Vorliegender Text
___

Wird Donald Trump ein zweites Mal Präsident der USA? Politologin Cathryn Clüver Ashbrook über Trumps Chancen und was eine zweite Amtzeit für USA, NATO und Europa bedeuten würde.
Am 5. November 2024 wird in den USA ein neuer Präsident gewählt. Für die US-Amerikaner ist es die vielleicht wichtigste Wahl in ihrer jüngeren Geschichte: Das Land steht vor einer grundsätzlichen Entscheidung. Der amtierende US-Präsident Joe Biden möchte wiedergewählt werden und Ex-Präsident Donald Trump will für die Republikaner zurück ins Weiße Haus.
Cathryn Clüver Ashbrook ist Politologin und Expertin für US-Politik und die Beziehungen zwischen der EU und den USA. Als Deutsche und US-amerikanische Staatsbürgerin verfolgt sie den Wahlkampf auch persönlich mit großer Spannung. Zuletzt war Clüver Ashbrook Präsidentin der Deutschen Gesellschaft für Auswärtige Politik (DGAP), aktuell ist sie als Senior Adviser Teil des Führungskreises bei der Bertelsmann-Stiftung und leitet dort das deutsch-amerikanische Zukunftsforum.
Präsident Joe Biden: viel erreicht, aber kein Rückhalt beim Wähler
Gesellschaftlich geht es den USA nicht gut, wirtschaftlich deutlich besser, so die Einschätzung von Cathryn Clüver Ashbrook. Präsident Joe Biden habe einiges getan, um die Wirtschaft das Landes zukunftsfest zu machen. Die Arbeitslosigkeit ist historisch niedrig, er hat viel investiert in den Kampf gegen den Klimawandel und die Re-Industrialisierung. Aber diese Verbesserungen registrieren Wähler offenbar nich – sie finden im Gegenteil, dass es ihnen persönlich schlechter geht:
USA: ein gespaltenes Land im Kulturkampf
In den USA, so Cathryn Clüver Ashbrook, herrsche ein großer Kulturkampf darüber, was amerikanisch ist und heißt. Und das in einer Situation, in der es einen immer schnelleren demografischen Wandel gibt. In den nächsten 15 bis 20 Jahren würden die USA für die jüngere Generation zu einem sogenannten "Mehrheiten-Minderheiten-Land".
Trump und die große Lüge von der gestohlenen Wahl
Wie stark aber ist der aktuelle Rückhalt von Trump nicht nur bei seiner Basis, sondern auch beim Rest der Wählerschaft? 2016 hatte Trump eine große Zahl an Nichtwählern motiviert. Und er habe sozusagen die republikanische Partei komplett umgedreht, "auf rechts gedreht, wenn man so will" – das sei sein Vermächtnis.

___

Quellenauszug
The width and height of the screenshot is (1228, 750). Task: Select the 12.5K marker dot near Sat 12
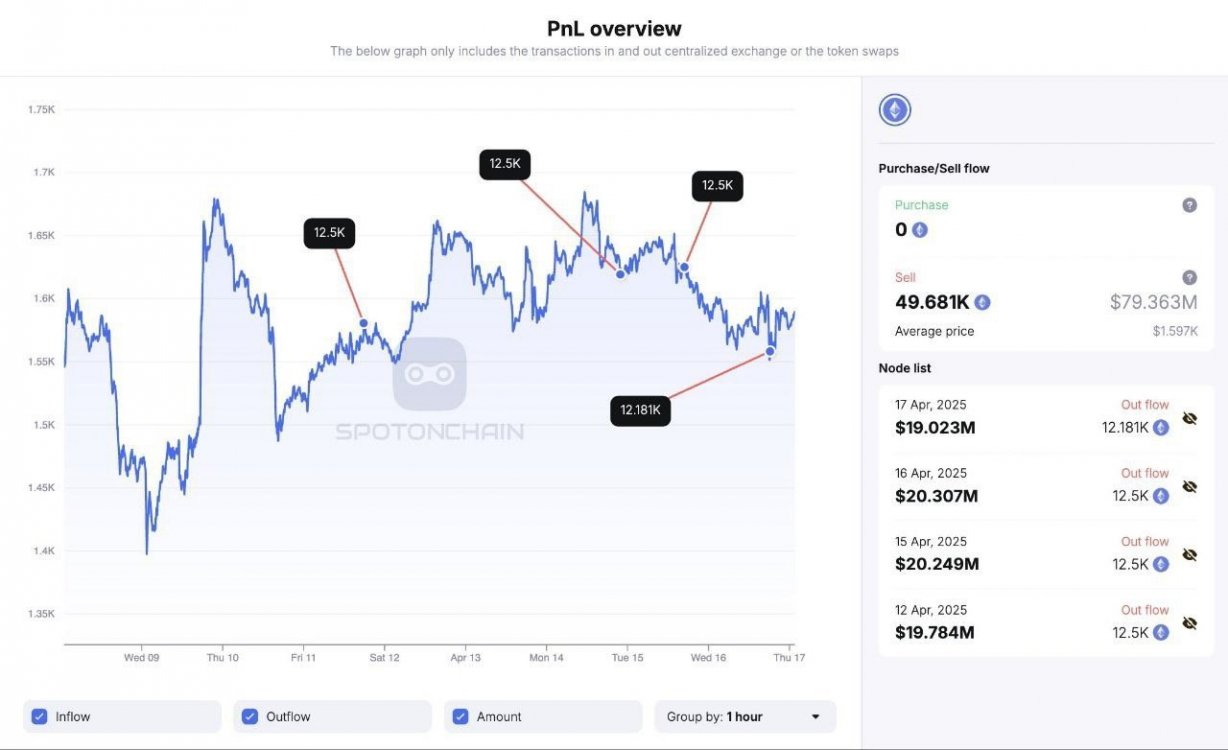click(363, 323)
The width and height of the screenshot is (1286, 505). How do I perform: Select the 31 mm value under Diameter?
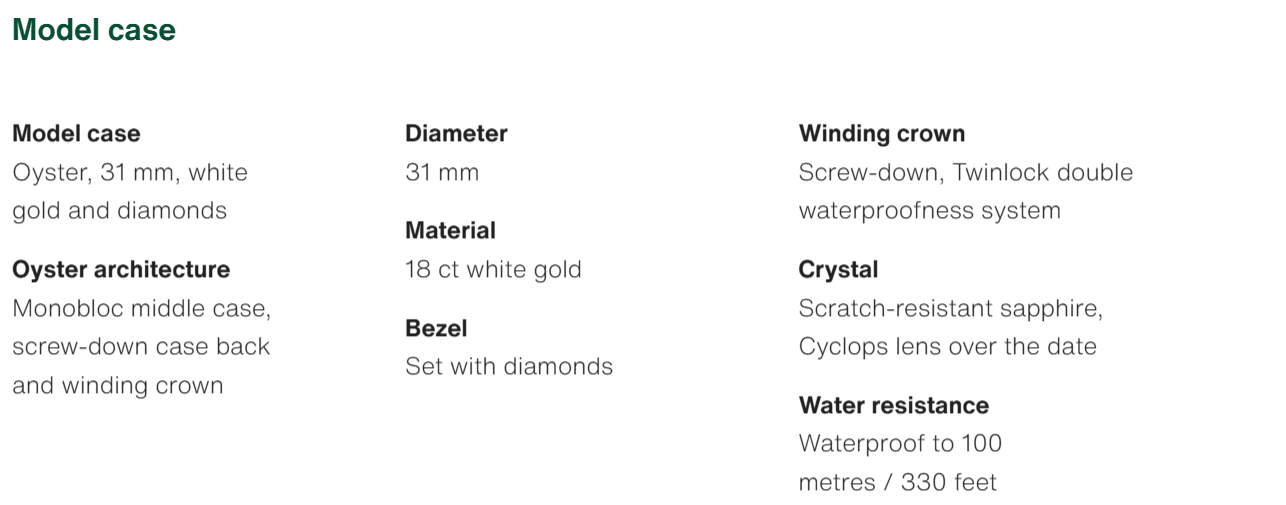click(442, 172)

___

Aufgabensammlung
A. Fassen Sie den Absatz aus dem Text zur US-Präsidentschaftswahl, der mit „Cathryn Clüver Ashbrook ist Politologin“ beginnt, als kurze Stichpunktliste zusammen.
B. Geben Sie aus dem Text zur US-Präsidentschaftswahl alles von „Wird Donald Trump“ bis hinunter zu „ins Weiße Haus.“ wortgetreu wieder.

Lösungen unten
A.
- Politologin und Expertin für US-Politik und die Beziehungen zwischen der EU und den USA
- Deutsche und US-amerikanische Staatsbürgerin, die den Wahlkampf auch persönlich mit großer Spannung verfolgt
- Zuletzt Präsidentin der Deutschen Gesellschaft für Auswärtige Politik (DGAP)
- Aktuell Senior Adviser im Führungskreis der Bertelsmann-Stiftung und Leiterin des dortigen deutsch-amerikanischen Zukunftsforums

B.
Wird Donald Trump ein zweites Mal Präsident der USA? Politologin Cathryn Clüver Ashbrook über Trumps Chancen und was eine zweite Amtzeit für USA, NATO und Europa bedeuten würde.
Am 5. November 2024 wird in den USA ein neuer Präsident gewählt. Für die US-Amerikaner ist es die vielleicht wichtigste Wahl in ihrer jüngeren Geschichte: Das Land steht vor einer grundsätzlichen Entscheidung. Der amtierende US-Präsident Joe Biden möchte wiedergewählt werden und Ex-Präsident Donald Trump will für die Republikaner zurück ins Weiße Haus.